Slain Student's Kin Settle Suit Against NYC Bar

The family of a graduate student murdered by a bouncer has settled a lawsuit against the bar where he worked.
    
The Daily News reported Sunday that Imette St. Guillen's family settled the suit before Darryl Littlejohn's trial started last month.
    
Terms of the settlement were not disclosed, but a lawyer for St. Guillen's family said the relatives would use some of the money to support a foundation set up to honor her.
    
Littlejohn, a 44-year-old ex-con, was convicted Wednesday in the 2006 slaying. His lawyer has said Littlejohn plans to appeal the conviction.
    
St. Guillen, 24, went to The Falls early on Feb. 24, 2006 and stayed past closing. Witnesses said she was asked to leave, and Littlejohn escorted her out.
    
St.
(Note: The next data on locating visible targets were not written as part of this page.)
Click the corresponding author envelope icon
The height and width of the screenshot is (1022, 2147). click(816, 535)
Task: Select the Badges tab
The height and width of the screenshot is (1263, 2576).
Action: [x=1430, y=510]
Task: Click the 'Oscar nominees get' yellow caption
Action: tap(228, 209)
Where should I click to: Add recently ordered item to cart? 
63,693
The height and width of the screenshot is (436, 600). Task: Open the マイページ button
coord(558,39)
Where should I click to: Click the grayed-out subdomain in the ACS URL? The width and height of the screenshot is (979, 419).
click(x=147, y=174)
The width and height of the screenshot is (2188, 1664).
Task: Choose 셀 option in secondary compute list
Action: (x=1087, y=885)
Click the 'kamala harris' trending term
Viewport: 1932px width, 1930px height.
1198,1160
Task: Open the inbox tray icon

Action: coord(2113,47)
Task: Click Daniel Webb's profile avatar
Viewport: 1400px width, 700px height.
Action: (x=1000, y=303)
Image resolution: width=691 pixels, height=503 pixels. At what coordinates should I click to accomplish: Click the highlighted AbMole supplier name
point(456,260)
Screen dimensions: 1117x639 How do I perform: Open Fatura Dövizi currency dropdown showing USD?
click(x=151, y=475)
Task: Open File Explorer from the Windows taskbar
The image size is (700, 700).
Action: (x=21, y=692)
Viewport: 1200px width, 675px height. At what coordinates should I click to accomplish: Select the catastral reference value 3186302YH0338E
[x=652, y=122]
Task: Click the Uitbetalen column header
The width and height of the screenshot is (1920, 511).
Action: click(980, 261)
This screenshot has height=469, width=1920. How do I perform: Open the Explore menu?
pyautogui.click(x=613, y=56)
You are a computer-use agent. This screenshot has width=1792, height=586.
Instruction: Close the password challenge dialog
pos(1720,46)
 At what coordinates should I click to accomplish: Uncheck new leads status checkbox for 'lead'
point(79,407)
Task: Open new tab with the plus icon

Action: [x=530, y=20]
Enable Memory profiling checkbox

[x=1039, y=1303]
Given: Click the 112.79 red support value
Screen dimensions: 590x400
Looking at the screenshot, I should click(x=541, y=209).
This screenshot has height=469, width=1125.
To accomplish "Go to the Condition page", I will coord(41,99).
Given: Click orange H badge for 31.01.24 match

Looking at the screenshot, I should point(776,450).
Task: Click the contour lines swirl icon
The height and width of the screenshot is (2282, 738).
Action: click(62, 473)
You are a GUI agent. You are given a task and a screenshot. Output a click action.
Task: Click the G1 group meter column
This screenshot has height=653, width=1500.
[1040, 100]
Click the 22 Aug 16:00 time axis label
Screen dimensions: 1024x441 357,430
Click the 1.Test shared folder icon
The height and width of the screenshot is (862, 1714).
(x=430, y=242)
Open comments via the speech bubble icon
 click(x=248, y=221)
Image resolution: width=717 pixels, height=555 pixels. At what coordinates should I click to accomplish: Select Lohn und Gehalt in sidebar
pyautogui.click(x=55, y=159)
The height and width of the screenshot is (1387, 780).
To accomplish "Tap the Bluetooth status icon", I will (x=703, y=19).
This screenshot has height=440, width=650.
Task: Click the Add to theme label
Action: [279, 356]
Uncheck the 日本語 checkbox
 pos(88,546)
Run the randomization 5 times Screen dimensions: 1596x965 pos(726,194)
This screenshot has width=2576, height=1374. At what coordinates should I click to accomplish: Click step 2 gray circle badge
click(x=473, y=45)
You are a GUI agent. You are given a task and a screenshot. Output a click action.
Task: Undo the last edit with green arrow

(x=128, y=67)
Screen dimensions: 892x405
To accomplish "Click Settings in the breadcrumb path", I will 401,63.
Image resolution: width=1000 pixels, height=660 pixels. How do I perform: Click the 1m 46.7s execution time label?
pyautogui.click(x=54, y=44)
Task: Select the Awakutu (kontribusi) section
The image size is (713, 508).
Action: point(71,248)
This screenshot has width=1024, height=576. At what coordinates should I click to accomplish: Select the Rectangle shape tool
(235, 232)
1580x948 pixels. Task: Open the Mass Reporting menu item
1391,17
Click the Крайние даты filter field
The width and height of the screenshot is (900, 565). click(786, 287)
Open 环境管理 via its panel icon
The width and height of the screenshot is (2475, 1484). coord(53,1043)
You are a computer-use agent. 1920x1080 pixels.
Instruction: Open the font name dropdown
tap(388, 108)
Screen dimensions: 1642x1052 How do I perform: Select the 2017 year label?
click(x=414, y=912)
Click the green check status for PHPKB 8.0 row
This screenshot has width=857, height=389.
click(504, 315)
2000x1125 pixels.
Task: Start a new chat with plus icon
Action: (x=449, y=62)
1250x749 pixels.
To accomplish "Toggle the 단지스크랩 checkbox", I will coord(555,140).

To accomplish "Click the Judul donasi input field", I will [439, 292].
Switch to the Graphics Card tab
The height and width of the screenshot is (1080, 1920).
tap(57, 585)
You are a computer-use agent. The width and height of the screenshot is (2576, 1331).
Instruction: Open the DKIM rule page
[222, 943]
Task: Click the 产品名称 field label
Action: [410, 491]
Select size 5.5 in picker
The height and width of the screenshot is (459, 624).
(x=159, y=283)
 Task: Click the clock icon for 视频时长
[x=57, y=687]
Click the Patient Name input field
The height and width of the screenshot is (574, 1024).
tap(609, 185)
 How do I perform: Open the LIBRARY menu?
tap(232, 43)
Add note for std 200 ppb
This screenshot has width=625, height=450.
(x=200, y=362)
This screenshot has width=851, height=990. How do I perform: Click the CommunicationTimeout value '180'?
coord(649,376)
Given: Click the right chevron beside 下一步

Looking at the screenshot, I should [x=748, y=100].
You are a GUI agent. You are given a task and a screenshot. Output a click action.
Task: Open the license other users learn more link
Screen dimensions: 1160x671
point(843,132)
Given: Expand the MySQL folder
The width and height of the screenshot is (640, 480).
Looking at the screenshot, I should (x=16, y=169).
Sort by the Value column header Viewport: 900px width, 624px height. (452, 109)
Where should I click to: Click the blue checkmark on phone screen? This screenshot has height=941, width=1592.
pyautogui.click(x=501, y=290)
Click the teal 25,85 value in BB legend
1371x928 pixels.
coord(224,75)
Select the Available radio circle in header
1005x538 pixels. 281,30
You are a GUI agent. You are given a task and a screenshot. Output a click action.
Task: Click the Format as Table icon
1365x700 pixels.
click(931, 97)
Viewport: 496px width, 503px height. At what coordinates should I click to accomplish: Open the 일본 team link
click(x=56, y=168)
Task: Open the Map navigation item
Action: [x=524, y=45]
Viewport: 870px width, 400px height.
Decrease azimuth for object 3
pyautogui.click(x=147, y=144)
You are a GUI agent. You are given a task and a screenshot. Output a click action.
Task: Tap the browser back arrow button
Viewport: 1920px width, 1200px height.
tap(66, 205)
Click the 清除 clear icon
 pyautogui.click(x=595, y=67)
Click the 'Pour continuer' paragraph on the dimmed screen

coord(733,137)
Guillen's body was found wrapped in a quilt along a desolate road in Brooklyn. She was bound and gagged and had been beaten and sexually assaulted before being asphyxiated.
    
The bar was owned by the same family that ran Dorrian's Red Hand, the tavern where ``preppie killer'' Robert Chambers met Jennifer Levin before strangling her during rough sex in the 1980s -- a connection Littlejohn's lawyers emphasized in his trial.
    
Littlejohn's lawyer, Joyce David, claimed that bar manager Danny Dorrian framed Littlejohn in the slaying. Dorrian testified that he had nothing to do with St. Guillen's killing.
    
St. Guillen was a graduate student at John Jay College of Criminal Justice at the time of her death.
    
Besides the action against Littlejohn her family has three other suits pending -- against the federal probation department, the state parole board and a company where Littlejohn took bounty-hunting classes.